The problem
Word for word, restate the entries that follow.

Dataset records

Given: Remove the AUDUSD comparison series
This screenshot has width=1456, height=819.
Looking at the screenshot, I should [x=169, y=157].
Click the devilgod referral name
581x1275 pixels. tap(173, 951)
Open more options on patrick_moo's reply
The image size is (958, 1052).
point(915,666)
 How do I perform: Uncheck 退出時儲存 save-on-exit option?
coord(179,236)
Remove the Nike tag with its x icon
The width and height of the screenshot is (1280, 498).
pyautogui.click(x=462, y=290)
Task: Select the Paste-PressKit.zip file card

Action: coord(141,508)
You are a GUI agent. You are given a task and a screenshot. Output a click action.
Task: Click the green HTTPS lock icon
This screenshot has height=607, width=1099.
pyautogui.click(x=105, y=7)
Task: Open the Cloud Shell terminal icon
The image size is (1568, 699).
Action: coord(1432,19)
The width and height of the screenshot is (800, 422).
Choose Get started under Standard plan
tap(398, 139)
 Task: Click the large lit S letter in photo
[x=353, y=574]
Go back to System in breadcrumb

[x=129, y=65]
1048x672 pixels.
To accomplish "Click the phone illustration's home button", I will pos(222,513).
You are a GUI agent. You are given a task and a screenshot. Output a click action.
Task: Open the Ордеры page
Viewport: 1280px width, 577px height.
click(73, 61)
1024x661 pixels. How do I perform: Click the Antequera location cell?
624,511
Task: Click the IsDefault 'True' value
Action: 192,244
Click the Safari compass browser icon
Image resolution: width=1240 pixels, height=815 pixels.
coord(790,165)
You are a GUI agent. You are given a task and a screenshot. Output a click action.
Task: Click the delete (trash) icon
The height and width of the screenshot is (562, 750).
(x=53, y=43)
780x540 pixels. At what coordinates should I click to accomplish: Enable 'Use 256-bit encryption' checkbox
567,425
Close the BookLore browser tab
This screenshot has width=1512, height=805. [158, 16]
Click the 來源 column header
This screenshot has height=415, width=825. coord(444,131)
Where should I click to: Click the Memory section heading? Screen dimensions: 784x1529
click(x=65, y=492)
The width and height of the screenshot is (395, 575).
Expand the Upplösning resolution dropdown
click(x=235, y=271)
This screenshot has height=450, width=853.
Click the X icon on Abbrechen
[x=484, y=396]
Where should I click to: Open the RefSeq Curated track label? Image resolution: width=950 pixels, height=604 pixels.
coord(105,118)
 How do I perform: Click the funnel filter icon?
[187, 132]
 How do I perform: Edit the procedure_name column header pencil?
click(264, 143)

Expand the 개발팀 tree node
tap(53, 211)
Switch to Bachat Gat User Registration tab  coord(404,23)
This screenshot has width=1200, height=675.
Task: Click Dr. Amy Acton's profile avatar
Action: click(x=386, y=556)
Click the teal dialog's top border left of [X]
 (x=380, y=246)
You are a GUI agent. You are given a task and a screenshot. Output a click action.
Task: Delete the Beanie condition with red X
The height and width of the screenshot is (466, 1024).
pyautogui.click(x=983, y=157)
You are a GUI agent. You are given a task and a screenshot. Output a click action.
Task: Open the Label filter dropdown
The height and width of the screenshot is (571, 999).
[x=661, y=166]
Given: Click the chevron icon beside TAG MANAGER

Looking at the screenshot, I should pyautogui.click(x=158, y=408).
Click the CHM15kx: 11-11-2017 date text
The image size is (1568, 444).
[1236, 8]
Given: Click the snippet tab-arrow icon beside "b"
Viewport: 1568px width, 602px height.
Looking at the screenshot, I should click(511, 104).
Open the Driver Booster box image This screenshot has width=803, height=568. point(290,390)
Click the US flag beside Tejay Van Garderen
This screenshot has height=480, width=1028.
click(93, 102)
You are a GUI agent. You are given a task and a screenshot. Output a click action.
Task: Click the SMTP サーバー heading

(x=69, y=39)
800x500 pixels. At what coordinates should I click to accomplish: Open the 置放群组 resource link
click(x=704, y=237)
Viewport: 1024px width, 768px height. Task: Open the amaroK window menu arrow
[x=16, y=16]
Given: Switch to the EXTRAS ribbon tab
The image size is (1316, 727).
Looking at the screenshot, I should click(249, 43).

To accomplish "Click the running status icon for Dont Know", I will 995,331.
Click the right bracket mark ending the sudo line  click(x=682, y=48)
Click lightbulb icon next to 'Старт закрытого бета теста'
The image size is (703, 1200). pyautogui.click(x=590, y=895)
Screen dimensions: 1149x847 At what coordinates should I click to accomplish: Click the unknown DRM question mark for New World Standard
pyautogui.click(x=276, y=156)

Response to the task
Given: Remove the AUDUSD comparison series
This screenshot has width=1456, height=819.
Looking at the screenshot, I should [x=169, y=157].
Click the devilgod referral name
581x1275 pixels. tap(173, 951)
Open more options on patrick_moo's reply
The image size is (958, 1052).
point(915,666)
 How do I perform: Uncheck 退出時儲存 save-on-exit option?
coord(179,236)
Remove the Nike tag with its x icon
The width and height of the screenshot is (1280, 498).
pyautogui.click(x=462, y=290)
Task: Select the Paste-PressKit.zip file card

Action: coord(141,508)
You are a GUI agent. You are given a task and a screenshot. Output a click action.
Task: Click the green HTTPS lock icon
This screenshot has height=607, width=1099.
pyautogui.click(x=105, y=7)
Task: Open the Cloud Shell terminal icon
The image size is (1568, 699).
Action: coord(1432,19)
The width and height of the screenshot is (800, 422).
Choose Get started under Standard plan
tap(398, 139)
 Task: Click the large lit S letter in photo
[x=353, y=574]
Go back to System in breadcrumb

[x=129, y=65]
1048x672 pixels.
To accomplish "Click the phone illustration's home button", I will pos(222,513).
You are a GUI agent. You are given a task and a screenshot. Output a click action.
Task: Open the Ордеры page
Viewport: 1280px width, 577px height.
click(73, 61)
1024x661 pixels. How do I perform: Click the Antequera location cell?
624,511
Task: Click the IsDefault 'True' value
Action: 192,244
Click the Safari compass browser icon
Image resolution: width=1240 pixels, height=815 pixels.
coord(790,165)
You are a GUI agent. You are given a task and a screenshot. Output a click action.
Task: Click the delete (trash) icon
The height and width of the screenshot is (562, 750).
(x=53, y=43)
780x540 pixels. At what coordinates should I click to accomplish: Enable 'Use 256-bit encryption' checkbox
567,425
Close the BookLore browser tab
This screenshot has width=1512, height=805. [158, 16]
Click the 來源 column header
This screenshot has height=415, width=825. coord(444,131)
Where should I click to: Click the Memory section heading? Screen dimensions: 784x1529
click(x=65, y=492)
The width and height of the screenshot is (395, 575).
Expand the Upplösning resolution dropdown
click(x=235, y=271)
This screenshot has height=450, width=853.
Click the X icon on Abbrechen
[x=484, y=396]
Where should I click to: Open the RefSeq Curated track label? Image resolution: width=950 pixels, height=604 pixels.
coord(105,118)
 How do I perform: Click the funnel filter icon?
[187, 132]
 How do I perform: Edit the procedure_name column header pencil?
click(264, 143)

Expand the 개발팀 tree node
tap(53, 211)
Switch to Bachat Gat User Registration tab  coord(404,23)
This screenshot has width=1200, height=675.
Task: Click Dr. Amy Acton's profile avatar
Action: click(x=386, y=556)
Click the teal dialog's top border left of [X]
 (x=380, y=246)
You are a GUI agent. You are given a task and a screenshot. Output a click action.
Task: Delete the Beanie condition with red X
The height and width of the screenshot is (466, 1024).
pyautogui.click(x=983, y=157)
You are a GUI agent. You are given a task and a screenshot. Output a click action.
Task: Open the Label filter dropdown
The height and width of the screenshot is (571, 999).
[x=661, y=166]
Given: Click the chevron icon beside TAG MANAGER

Looking at the screenshot, I should pyautogui.click(x=158, y=408).
Click the CHM15kx: 11-11-2017 date text
The image size is (1568, 444).
[1236, 8]
Given: Click the snippet tab-arrow icon beside "b"
Viewport: 1568px width, 602px height.
Looking at the screenshot, I should click(511, 104).
Open the Driver Booster box image This screenshot has width=803, height=568. point(290,390)
Click the US flag beside Tejay Van Garderen
This screenshot has height=480, width=1028.
click(93, 102)
You are a GUI agent. You are given a task and a screenshot. Output a click action.
Task: Click the SMTP サーバー heading

(x=69, y=39)
800x500 pixels. At what coordinates should I click to accomplish: Open the 置放群组 resource link
click(x=704, y=237)
Viewport: 1024px width, 768px height. Task: Open the amaroK window menu arrow
[x=16, y=16]
Given: Switch to the EXTRAS ribbon tab
The image size is (1316, 727).
Looking at the screenshot, I should click(249, 43).

To accomplish "Click the running status icon for Dont Know", I will 995,331.
Click the right bracket mark ending the sudo line  click(x=682, y=48)
Click lightbulb icon next to 'Старт закрытого бета теста'
The image size is (703, 1200). pyautogui.click(x=590, y=895)
Screen dimensions: 1149x847 At what coordinates should I click to accomplish: Click the unknown DRM question mark for New World Standard
pyautogui.click(x=276, y=156)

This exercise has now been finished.